Set task >>
Please reproduce, word for word, the portion of the items that opens with the line containing "This screenshot has width=923, height=630." and closes with the last line of the items, with both of those lines included.

--- begin ---

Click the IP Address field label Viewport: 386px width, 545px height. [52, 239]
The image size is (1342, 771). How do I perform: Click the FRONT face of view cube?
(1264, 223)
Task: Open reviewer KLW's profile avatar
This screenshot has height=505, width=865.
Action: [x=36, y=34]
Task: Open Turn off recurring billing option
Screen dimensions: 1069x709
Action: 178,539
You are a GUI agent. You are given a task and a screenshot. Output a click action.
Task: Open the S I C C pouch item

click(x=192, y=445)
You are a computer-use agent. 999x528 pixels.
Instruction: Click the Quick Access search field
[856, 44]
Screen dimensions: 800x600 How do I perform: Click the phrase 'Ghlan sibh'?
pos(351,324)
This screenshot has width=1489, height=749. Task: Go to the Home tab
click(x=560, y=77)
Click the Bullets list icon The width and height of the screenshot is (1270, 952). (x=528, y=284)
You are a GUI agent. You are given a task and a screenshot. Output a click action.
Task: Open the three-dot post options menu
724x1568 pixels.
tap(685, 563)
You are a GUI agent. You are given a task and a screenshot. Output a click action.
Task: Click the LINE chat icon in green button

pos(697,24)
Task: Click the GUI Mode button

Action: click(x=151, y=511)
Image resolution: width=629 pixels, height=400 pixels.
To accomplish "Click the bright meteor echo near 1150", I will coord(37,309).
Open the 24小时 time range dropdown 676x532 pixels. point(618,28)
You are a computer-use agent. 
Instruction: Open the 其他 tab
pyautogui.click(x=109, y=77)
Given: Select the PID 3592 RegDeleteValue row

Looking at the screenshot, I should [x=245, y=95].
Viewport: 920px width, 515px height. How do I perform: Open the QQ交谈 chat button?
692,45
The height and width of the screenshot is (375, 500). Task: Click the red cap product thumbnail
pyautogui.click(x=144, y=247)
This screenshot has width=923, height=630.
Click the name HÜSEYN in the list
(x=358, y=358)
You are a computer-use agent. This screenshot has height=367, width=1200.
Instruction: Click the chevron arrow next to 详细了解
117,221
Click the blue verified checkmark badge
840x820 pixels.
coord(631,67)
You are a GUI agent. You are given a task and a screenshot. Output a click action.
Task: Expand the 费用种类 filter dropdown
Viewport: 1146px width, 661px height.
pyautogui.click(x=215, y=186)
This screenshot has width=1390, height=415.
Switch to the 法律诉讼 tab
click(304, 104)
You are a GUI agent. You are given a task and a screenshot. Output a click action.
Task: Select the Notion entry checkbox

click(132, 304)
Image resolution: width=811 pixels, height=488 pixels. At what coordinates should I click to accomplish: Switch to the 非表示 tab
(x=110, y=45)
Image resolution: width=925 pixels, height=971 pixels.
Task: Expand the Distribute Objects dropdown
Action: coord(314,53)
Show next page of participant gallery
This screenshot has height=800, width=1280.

--- end ---

Answer to the task >>
This screenshot has width=923, height=630.
Click the name HÜSEYN in the list
(x=358, y=358)
You are a computer-use agent. This screenshot has height=367, width=1200.
Instruction: Click the chevron arrow next to 详细了解
117,221
Click the blue verified checkmark badge
840x820 pixels.
coord(631,67)
You are a GUI agent. You are given a task and a screenshot. Output a click action.
Task: Expand the 费用种类 filter dropdown
Viewport: 1146px width, 661px height.
pyautogui.click(x=215, y=186)
This screenshot has width=1390, height=415.
Switch to the 法律诉讼 tab
click(304, 104)
You are a GUI agent. You are given a task and a screenshot. Output a click action.
Task: Select the Notion entry checkbox

click(132, 304)
Image resolution: width=811 pixels, height=488 pixels. At what coordinates should I click to accomplish: Switch to the 非表示 tab
(x=110, y=45)
Image resolution: width=925 pixels, height=971 pixels.
Task: Expand the Distribute Objects dropdown
Action: coord(314,53)
Show next page of participant gallery
This screenshot has height=800, width=1280.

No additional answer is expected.